We had a production change on Wednesday night. On the following day, Thursday, we saw this delay in indexing -
followed by -
On Friday there was no delay (the right column) -
And we saw this behavior before on other production changes involving this large hadoop file systems. So, I think that it takes the forwarder hours to scan this large number of files and index the right information, a day or two later all is fine. Just checked it now and it's perfect. So, the delay's time frame is around the forwarder bounce time.
The thing is - what can we improve on the forwarder to lower this delay after the bounce?
On the forwarder we see -
$ ulimit -a core file size (blocks, -c) 0 data seg size (kbytes, -d) unlimited scheduling priority (-e) 0 file size (blocks, -f) unlimited pending signals (-i) 1033069 max locked memory (kbytes, -l) 64 max memory size (kbytes, -m) unlimited open files (-n) 64000 pipe size (512 bytes, -p) 8 POSIX message queues (bytes, -q) 819200 real-time priority (-r) 0 stack size (kbytes, -s) 10240 cpu time (seconds, -t) unlimited max user processes (-u) 1024 virtual memory (kbytes, -v) unlimited file locks (-x) unlimited
And thank you @MuS and @somesoni2 for validating that nothing is fundamentally wrong with either the forwarder's configuration or the index queues...

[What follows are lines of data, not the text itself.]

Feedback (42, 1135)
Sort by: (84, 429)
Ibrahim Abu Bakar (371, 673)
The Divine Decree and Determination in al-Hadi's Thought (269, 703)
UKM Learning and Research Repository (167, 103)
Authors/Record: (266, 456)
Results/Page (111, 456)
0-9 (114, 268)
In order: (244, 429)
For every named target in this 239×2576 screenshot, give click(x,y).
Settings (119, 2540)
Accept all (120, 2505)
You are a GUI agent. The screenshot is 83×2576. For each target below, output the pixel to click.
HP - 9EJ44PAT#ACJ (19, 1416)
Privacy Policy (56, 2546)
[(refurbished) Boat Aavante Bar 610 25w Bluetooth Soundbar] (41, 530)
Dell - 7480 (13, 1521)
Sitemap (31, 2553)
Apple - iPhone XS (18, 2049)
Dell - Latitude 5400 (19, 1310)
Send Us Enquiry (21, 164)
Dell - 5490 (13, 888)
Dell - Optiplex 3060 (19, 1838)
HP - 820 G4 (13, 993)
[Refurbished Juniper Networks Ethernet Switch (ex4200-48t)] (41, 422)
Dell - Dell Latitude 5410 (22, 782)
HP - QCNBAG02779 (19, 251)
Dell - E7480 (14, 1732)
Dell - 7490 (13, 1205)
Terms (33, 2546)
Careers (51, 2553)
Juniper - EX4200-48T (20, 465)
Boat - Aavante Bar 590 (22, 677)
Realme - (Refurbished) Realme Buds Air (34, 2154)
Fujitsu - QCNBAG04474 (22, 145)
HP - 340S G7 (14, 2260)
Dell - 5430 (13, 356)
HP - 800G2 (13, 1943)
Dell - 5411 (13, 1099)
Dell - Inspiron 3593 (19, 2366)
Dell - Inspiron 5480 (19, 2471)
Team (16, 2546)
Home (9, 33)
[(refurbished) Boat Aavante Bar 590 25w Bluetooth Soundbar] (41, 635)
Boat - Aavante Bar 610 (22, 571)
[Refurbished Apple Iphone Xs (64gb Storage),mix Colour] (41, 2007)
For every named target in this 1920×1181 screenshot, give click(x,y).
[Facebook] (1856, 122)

Do you see any helpful information in this Management Console dashboard?
Indexing Pipeline: http://docs.splunk.com/Documentation/Splunk/6.6.0/DMC/IndexingInstance
ok, I see -
$ find . -name "limits.conf" | xargs grep -i maxKBps ./etc/apps/universal_config_forwarder/local/limits.conf:maxKBps = 0 ./etc/apps/SplunkUniversalForwarder/default/limits.conf:maxKBps = 256 ./etc/system/default/limits.conf:maxKBps = 0
use this command to show what is actually applied as config:
splunk btool limits list thruput
that is on the forwarder. But by looks of it, you have no limit active ... Did you check
DMC / MC for any blocked queues?
I was late/early on that. Check the various queue sizes if there is any high spikes on the queue sizes.
index=_internal sourcetype=splunkd source=*metrics.log group=queue | timechart avg(current_size) by name
You can add host=yourUFName to see queue sizes on UF and host=Indexer (add more OR condition for all indexers) to see queue sizes on Indexers. You may need to adjust queue sizes based on results from there. https://answers.splunk.com/answers/38218/universal-forwarder-parsingqueue-kb-size.html
The aggQueue is where date parsing and line merging happens. This suggest that there may be in-efficient event parsing configuration setup. What is the sourcetype definition (props.conf on indexers) you've for sourcetypes involved?
It means there is no config setup and Splunk has to figure everything out, hence the spikes. I would suggest defining an efficient line breaking and event parsing for this data and get it deployed on Indexers (would need to restart indexers). I hope you'd see lower latency/queue sizes after that. If you could share some sample raw events, we can suggest some.